- PROBLEM DETAILS
Scan the data beneath this task and copy each line that includes "agent".

(SOURCE INFORMATION)

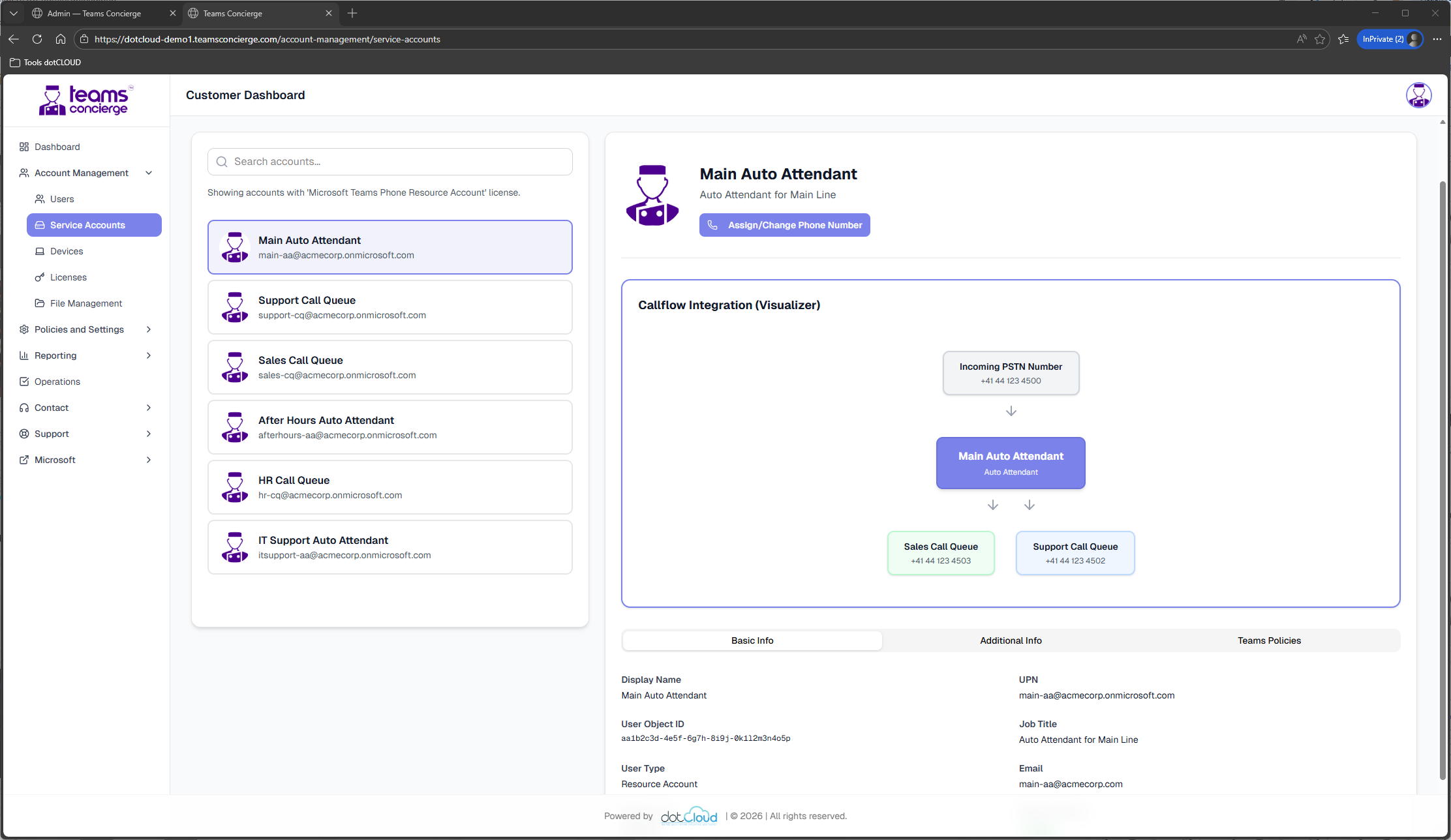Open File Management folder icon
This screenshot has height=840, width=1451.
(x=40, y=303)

(End SOURCE INFORMATION)
(SOURCE INFORMATION)

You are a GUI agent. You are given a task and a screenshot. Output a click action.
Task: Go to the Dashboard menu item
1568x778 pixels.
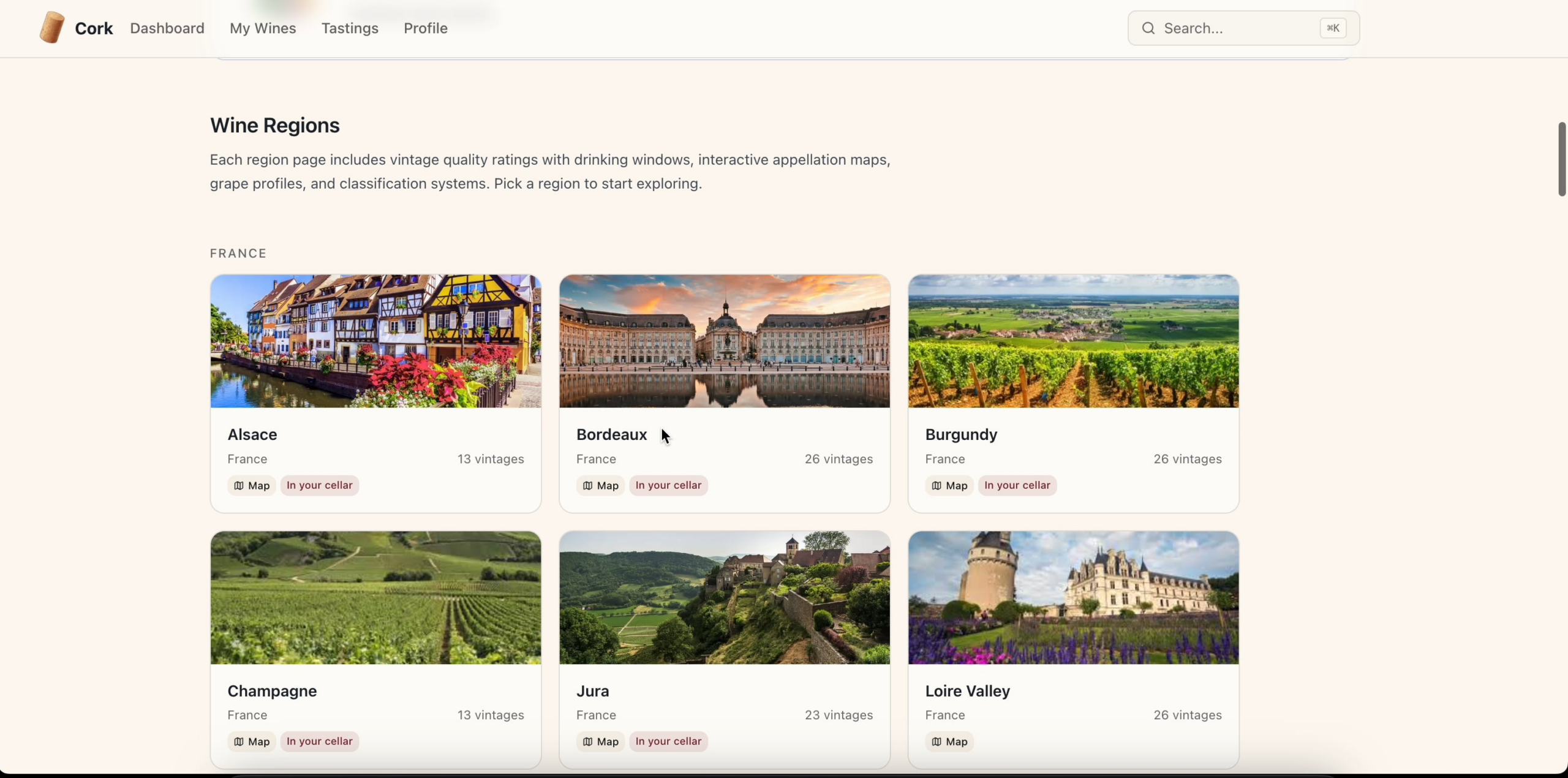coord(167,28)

(End SOURCE INFORMATION)
(SOURCE INFORMATION)

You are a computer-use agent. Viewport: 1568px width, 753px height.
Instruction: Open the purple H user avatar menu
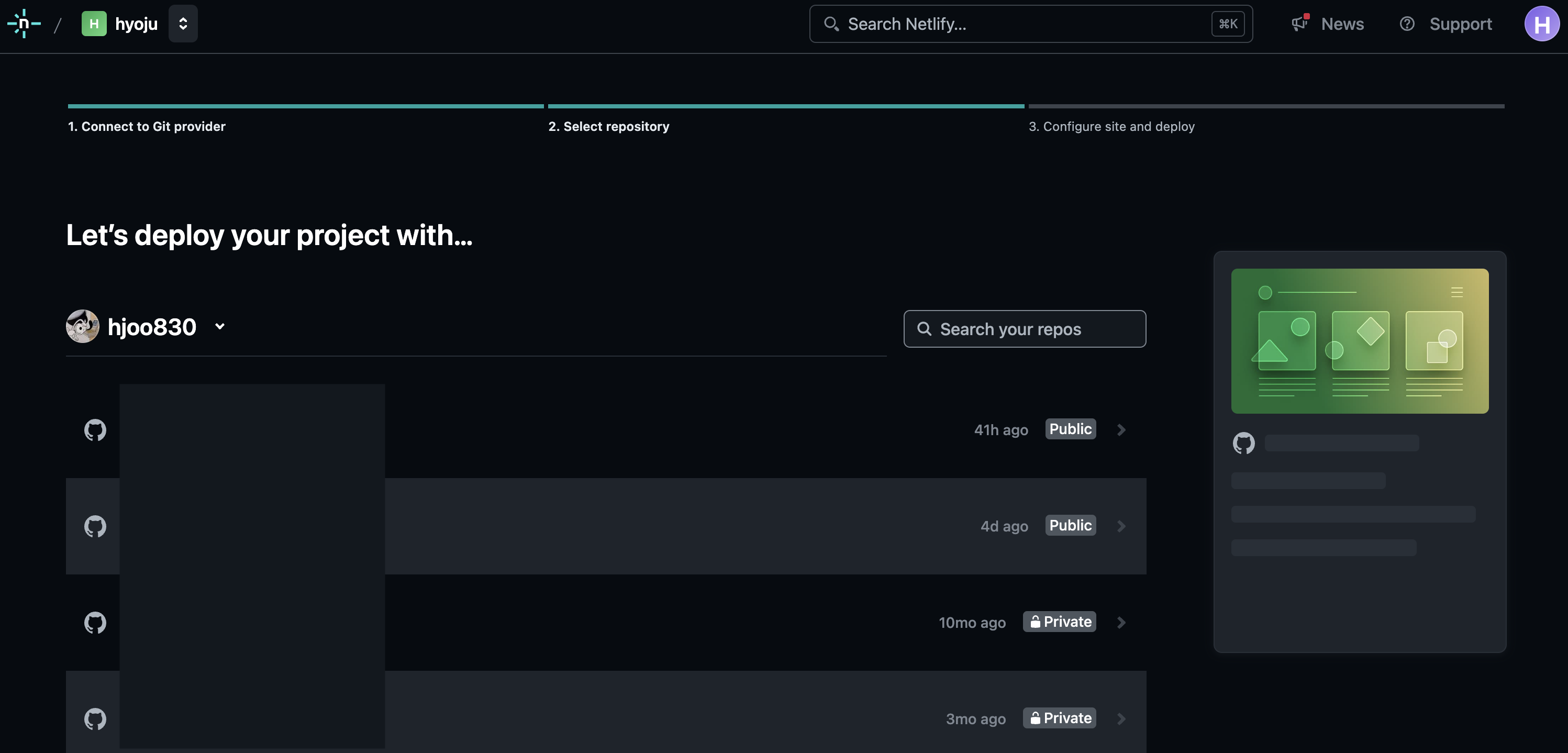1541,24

(End SOURCE INFORMATION)

- ANSWER TO THIS PROBLEM
You are a GUI agent. You are given a task and a screenshot. Output a click action.
You are a computer-use agent. Viewport: 1568px width, 753px height.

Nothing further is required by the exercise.